The U.S. Nuclear Regulatory Commission (NRC) is issuing a revision to an existing guide in the agency's “Regulatory Guide” series. This series was developed to describe and make available to the public information such as methods that are acceptable to the NRC staff for implementing specific parts of the agency's regulations, techniques that the staff uses in evaluating specific problems or postulated accidents, and data that the staff needs in its review of applications for permits and licenses.

Revision 3 of Regulatory Guide 10.8, “Guide for the Preparation of Applications for Medical Use Programs,” was previously issued with a temporary identification as Draft Regulatory Guide, DG-0018 and an opportunity for public comments. This regulatory guide directs the reader to the type of information acceptable to the NRC staff for review of an application for a medical use license. Title 10, Part 35, “Medical Use of Byproduct Material,” of the Code of Federal Regulations (10 CFR Part 35) regulates the medical use of byproduct material. In addition to the requirements of 10 CFR Part 35, medical use licensees may be subject to those portions of 10 CFR Part 20, “Standards for Protection Against Radiation,” that relate to radiation safety and the sections of 10 CFR Part 30, “Rules of General Applicability to Domestic Licensing of Byproduct Material,” that relate to licensing and the noncommercial transfer of specific radioactive drugs to medical use licensees within a consortium.

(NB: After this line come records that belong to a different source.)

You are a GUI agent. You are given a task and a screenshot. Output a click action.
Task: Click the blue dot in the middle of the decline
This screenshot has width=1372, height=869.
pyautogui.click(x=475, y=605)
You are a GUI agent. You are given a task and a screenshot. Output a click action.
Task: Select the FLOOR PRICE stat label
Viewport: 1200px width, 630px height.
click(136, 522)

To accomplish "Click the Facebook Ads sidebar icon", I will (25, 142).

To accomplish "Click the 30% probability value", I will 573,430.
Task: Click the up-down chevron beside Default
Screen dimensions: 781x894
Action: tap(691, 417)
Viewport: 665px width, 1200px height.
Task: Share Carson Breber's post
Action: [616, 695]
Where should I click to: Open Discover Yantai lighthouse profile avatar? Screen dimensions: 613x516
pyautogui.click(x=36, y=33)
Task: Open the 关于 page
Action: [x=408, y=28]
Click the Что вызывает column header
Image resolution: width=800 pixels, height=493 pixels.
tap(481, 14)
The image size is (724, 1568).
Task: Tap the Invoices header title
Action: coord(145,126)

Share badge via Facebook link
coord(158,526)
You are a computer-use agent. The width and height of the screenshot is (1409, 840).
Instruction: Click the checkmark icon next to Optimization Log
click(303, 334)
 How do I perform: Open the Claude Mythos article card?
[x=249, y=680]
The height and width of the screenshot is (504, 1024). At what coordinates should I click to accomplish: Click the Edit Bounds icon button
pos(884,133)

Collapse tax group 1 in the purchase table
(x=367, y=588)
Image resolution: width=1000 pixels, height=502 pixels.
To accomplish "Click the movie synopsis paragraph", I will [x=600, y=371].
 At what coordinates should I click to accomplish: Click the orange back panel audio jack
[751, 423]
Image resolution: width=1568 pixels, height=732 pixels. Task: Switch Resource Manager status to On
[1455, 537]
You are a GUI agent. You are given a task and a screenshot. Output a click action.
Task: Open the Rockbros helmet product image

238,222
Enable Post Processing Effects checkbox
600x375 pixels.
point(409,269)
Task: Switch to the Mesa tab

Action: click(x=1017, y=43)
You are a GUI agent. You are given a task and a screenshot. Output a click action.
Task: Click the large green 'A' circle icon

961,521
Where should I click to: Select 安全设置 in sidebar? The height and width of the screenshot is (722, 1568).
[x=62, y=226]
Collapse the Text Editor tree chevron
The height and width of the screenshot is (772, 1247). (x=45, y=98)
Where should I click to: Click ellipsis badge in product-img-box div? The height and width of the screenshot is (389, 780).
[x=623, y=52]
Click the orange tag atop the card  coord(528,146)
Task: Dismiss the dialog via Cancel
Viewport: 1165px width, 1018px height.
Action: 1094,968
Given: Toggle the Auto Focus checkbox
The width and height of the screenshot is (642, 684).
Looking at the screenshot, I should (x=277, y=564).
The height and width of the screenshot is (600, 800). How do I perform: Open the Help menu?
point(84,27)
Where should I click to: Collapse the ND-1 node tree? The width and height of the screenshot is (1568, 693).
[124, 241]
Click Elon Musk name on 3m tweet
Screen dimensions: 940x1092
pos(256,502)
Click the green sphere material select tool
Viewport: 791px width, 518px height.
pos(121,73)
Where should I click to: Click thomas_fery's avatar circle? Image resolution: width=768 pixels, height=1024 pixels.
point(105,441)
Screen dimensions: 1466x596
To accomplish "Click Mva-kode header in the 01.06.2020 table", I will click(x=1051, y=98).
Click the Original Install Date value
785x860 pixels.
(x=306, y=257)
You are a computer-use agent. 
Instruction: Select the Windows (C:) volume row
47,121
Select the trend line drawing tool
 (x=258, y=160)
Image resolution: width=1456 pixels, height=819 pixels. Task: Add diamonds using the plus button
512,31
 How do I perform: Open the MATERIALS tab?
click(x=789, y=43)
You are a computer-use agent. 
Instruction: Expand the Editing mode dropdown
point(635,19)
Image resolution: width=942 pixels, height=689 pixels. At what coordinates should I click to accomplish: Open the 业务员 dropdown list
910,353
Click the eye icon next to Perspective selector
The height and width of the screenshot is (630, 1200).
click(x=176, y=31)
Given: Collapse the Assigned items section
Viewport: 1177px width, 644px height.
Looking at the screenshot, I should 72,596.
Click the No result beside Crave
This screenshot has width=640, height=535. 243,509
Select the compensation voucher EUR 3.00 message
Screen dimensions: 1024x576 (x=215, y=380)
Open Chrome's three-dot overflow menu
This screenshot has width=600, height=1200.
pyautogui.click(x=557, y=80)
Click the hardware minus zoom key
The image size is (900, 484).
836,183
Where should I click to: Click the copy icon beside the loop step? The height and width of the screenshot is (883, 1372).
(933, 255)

This regulatory guide endorses the methods and procedures for medical licensing applications contained in the current revision of NUREG-1556, Volume 9, “Consolidated Guidance about Material Licenses: Program-Specific Guidance about Medical Use Licenses,” as a process that the NRC staff finds acceptable for meeting the regulatory requirements.

II. Further Information

In April 2008, DG-0018 was published with a public comment period of 60 days from the issuance of the guide. No comments were received and the public comment period closed on June 30, 2008. Electronic copies of Regulatory Guide 10.8, Revision 3 are available through the NRC's public Web site under “Regulatory Guides” at​reading-rm/​doc-collections/​.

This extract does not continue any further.